**Task to complete**
Copy the records below exactly as they stand. Leave out the pictures.

**Given records**
◇ ◇ ◇ ◇

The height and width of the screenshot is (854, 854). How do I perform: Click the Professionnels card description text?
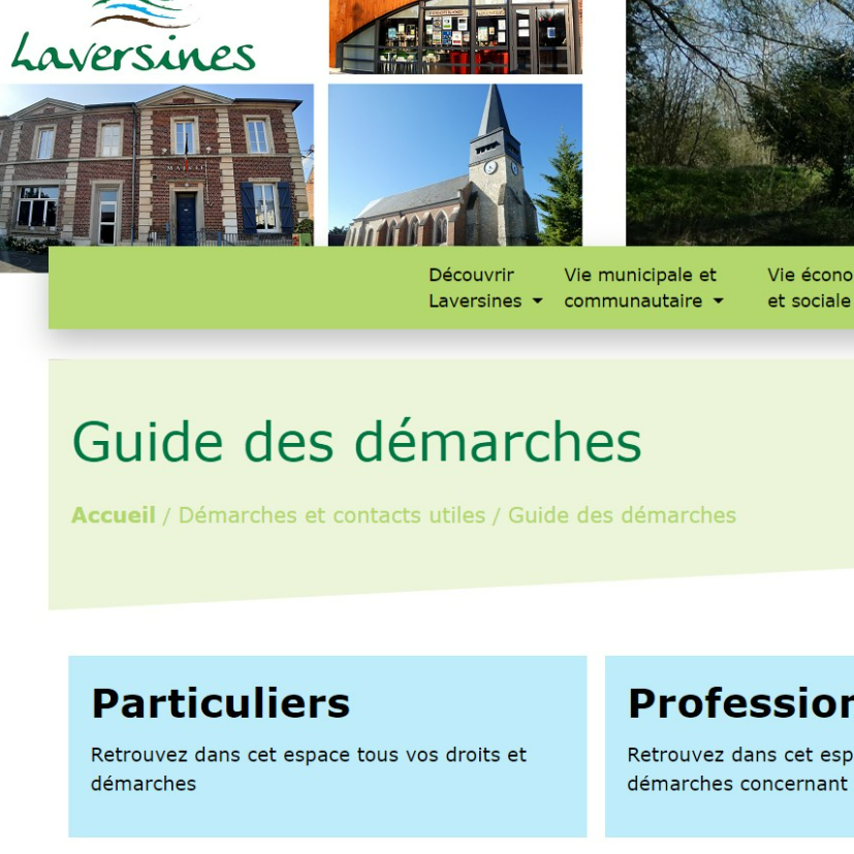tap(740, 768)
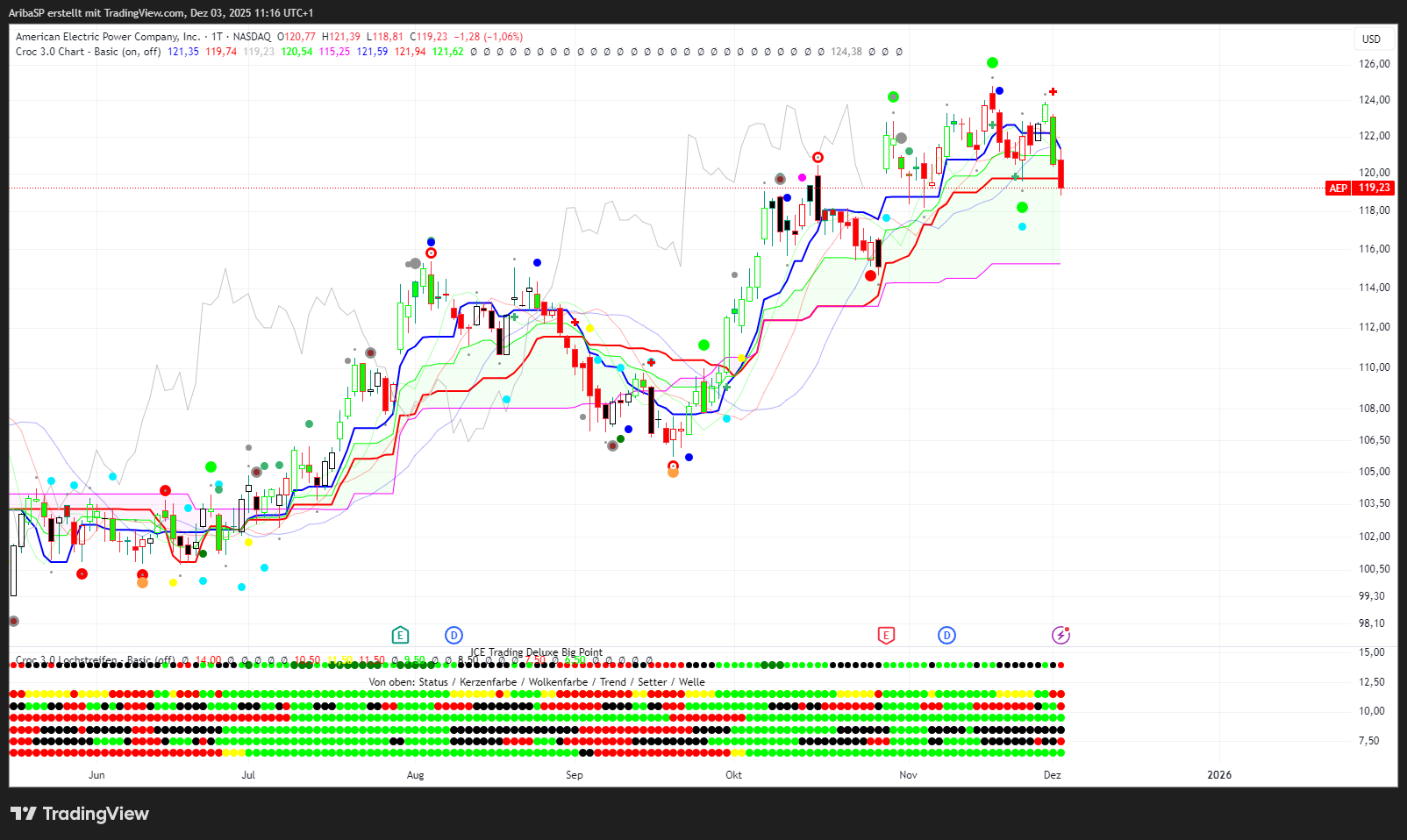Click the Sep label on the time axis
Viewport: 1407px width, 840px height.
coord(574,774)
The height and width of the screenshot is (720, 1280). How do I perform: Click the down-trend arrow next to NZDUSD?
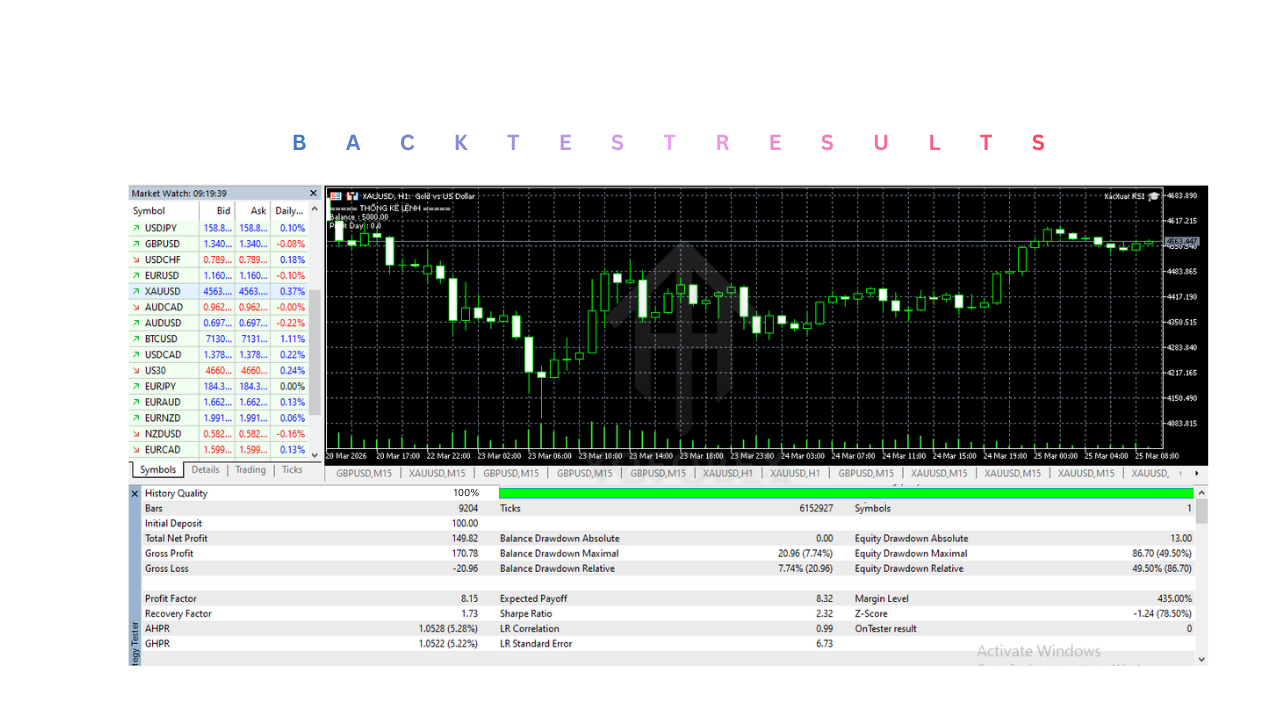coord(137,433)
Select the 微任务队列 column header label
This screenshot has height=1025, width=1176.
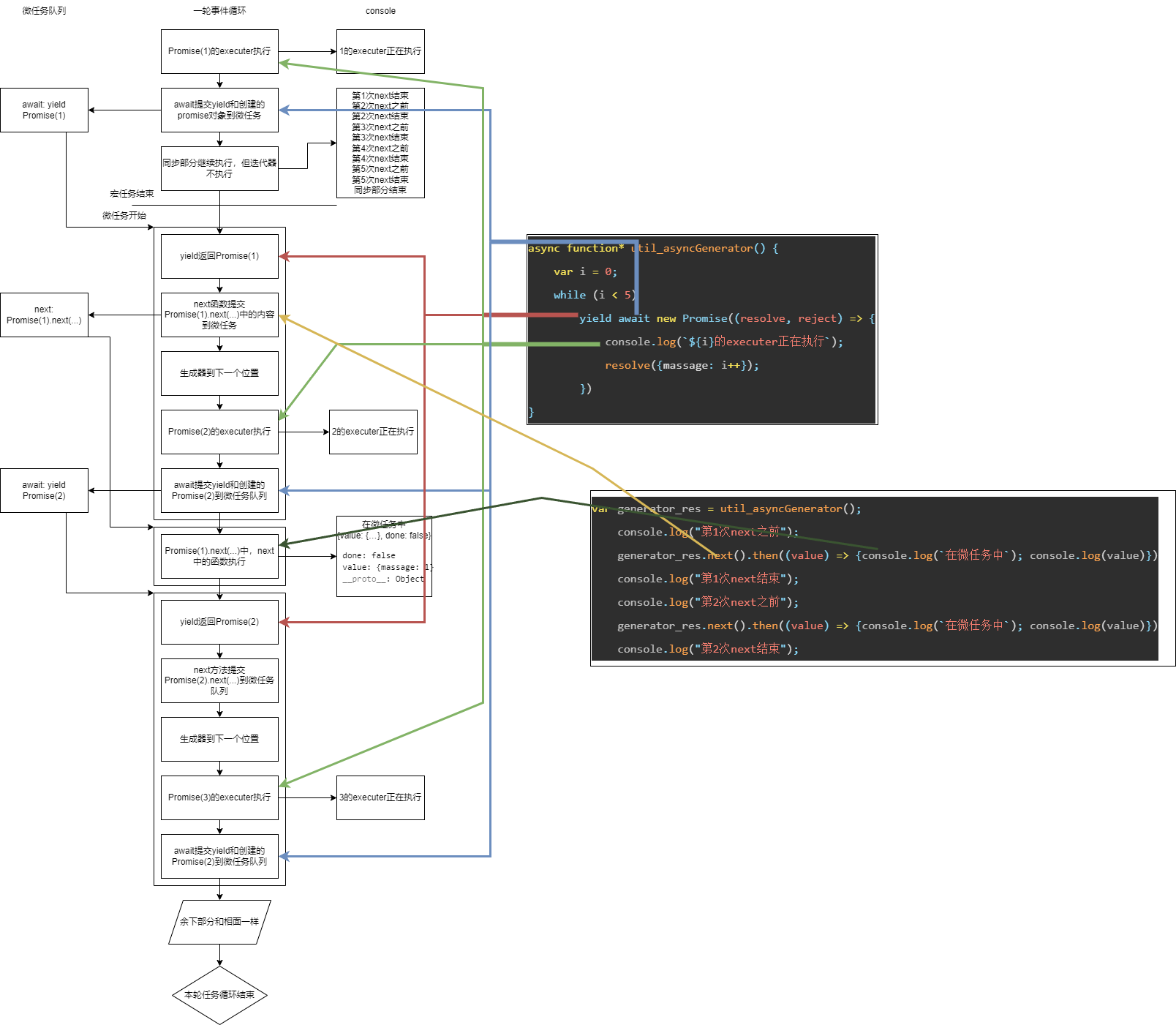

◇ ◇ ◇ ◇

**Response to the exercise**
The height and width of the screenshot is (854, 854). How do I perform: Click the Professionnels card description text?
tap(740, 768)
Click the Sep label on the time axis
Viewport: 1407px width, 840px height.
coord(574,774)
The height and width of the screenshot is (720, 1280). How do I perform: Click the down-trend arrow next to NZDUSD?
coord(137,433)
Select the 微任务队列 column header label
This screenshot has height=1025, width=1176.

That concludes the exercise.